This dissertation considers three different topics related to extracting and merging evidence from heterogeneous sources. This problem is addressed from different angles, from the field of design of experiment to machine learning.
Within this dissertation, we add to the existing literature in each area by developing novel methodology and software.
Adaptive trial designs can considerably improve upon traditional designs,
by modifying design aspects of the ongoing trial, like early stopping,
adding or dropping doses, or changing the sample size.
We propose a two-stage Bayesian adaptive design for a Phase IIb study aimed at selecting the lowest effective dose for Phase III. In this setting, efficacy has been proved for a high dose in a Phase IIa proof-of-concept study, but the existence of a
lower but still effective dose is investigated before the scheduled Phase III starts.
In the first stage patients are randomized to placebo, maximal
tolerated dose, and one or more additional doses within the dose
range. Based on an interim analysis, the study is either stopped for
futility or success, or enters the second stage, where newly recruited
patients are allocated to placebo, some fairly high dose, and one
additional dose chosen based on interim data. At the interim analysis
criteria based on the predictive probability of success are used to
decide on whether to stop or to continue the trial, and, in the latter
case, which dose to select for the second stage.

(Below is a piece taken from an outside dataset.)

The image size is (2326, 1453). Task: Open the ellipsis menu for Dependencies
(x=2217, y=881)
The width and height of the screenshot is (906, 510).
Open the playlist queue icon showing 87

Finally, a dose will be selected as lowest effective dose for Phase III
either at the end of the first or at the end of the second stage.
The operating characteristics of the procedure are evaluated via
simulations and results are presented for several scenarios comparing
the performance of the proposed procedure to those of the non adaptive
design.
The development of novel therapies in multiple sclerosis (MS) is one area where a range of surrogate
outcomes are used in various stages of clinical research. While the aim of treatments in MS is to prevent
disability, a clinical trial for evaluating a drugs effect on disability progression would require a large
sample of patients with many years of follow-up. The early stage of MS is characterized by relapses. To
reduce study size and duration, clinical relapses are accepted as primary endpoints in phase III trials. For
phase II studies, the primary outcomes are typically lesion counts based on Magnetic Resonance Imaging
(MRI), as these are considerably more sensitive than clinical measures for detecting MS activity.

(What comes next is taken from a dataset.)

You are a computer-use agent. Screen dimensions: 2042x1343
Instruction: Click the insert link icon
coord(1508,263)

Recently, Sormani and colleagues \cite{sormani2010surrogate} provided a systematic review, and
used weighted regression analyses to examine the role of either MRI lesions or relapses as trial level
surrogate outcomes for disability. We build on this work by developing a Bayesian three-level model,
accommodating the two surrogates and the disability endpoint, and properly taking into account that
treatment effects are estimated with errors. Specifically, a combination of treatment effects based on
MRI lesion count outcomes and clinical relapse, both expressed on the log risk ratio scale, were used to
develop a study level surrogate outcome model for the corresponding treatment effects based on
disability progression. While the primary aim for developing this model was to support decision making
in drug development, the proposed model may also be considered for future validation.

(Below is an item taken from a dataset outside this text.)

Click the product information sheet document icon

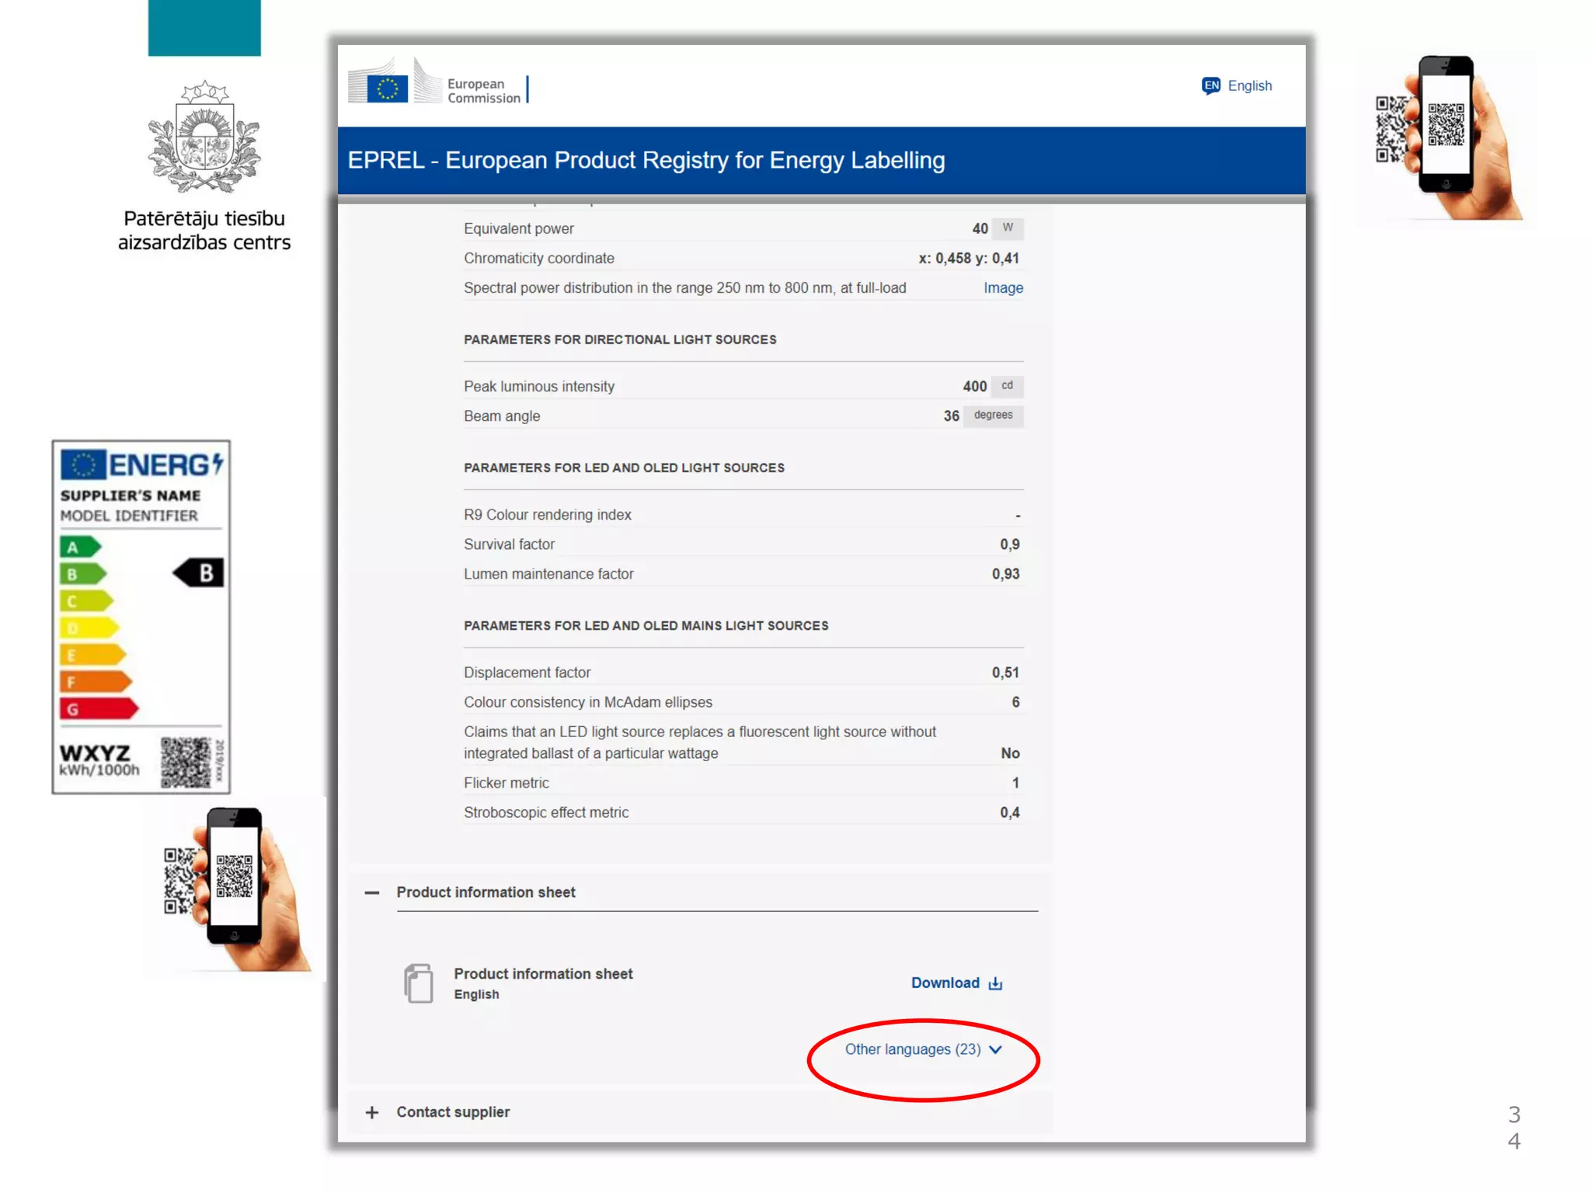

In Genomics and Epidemiology we deal with a high number of features for each observation. Many well known approaches to drawing inferences in this kind of settings use the topology of the feature space, induced by an appropriate metric, to group observations and summarize their main characteristics to get rid of the noise and to predict an outcome of interest. In the present work we generalize this approach in the context of Loss-Based Estimation. We propose an alternative method for constructing a nonparametric multidimensional regression function. This approach is based on the simple idea of clustering data points in the feature space and then fitting a constant to the outcome. HOPACH-PAM is used for partition. This approach results in the choice of a small number of distinct regions easy to interpret. This is specifically illustrated by simulations from which we can see immediately the superiority of this method on CART. Pre-screening and feature selections methods are also developed to improve the performances and reduce the noise. Software is also available in the R package HOPSLAM (HOpach-Pam Supervised Learning AlgorithM) to make this methodology easily accessible.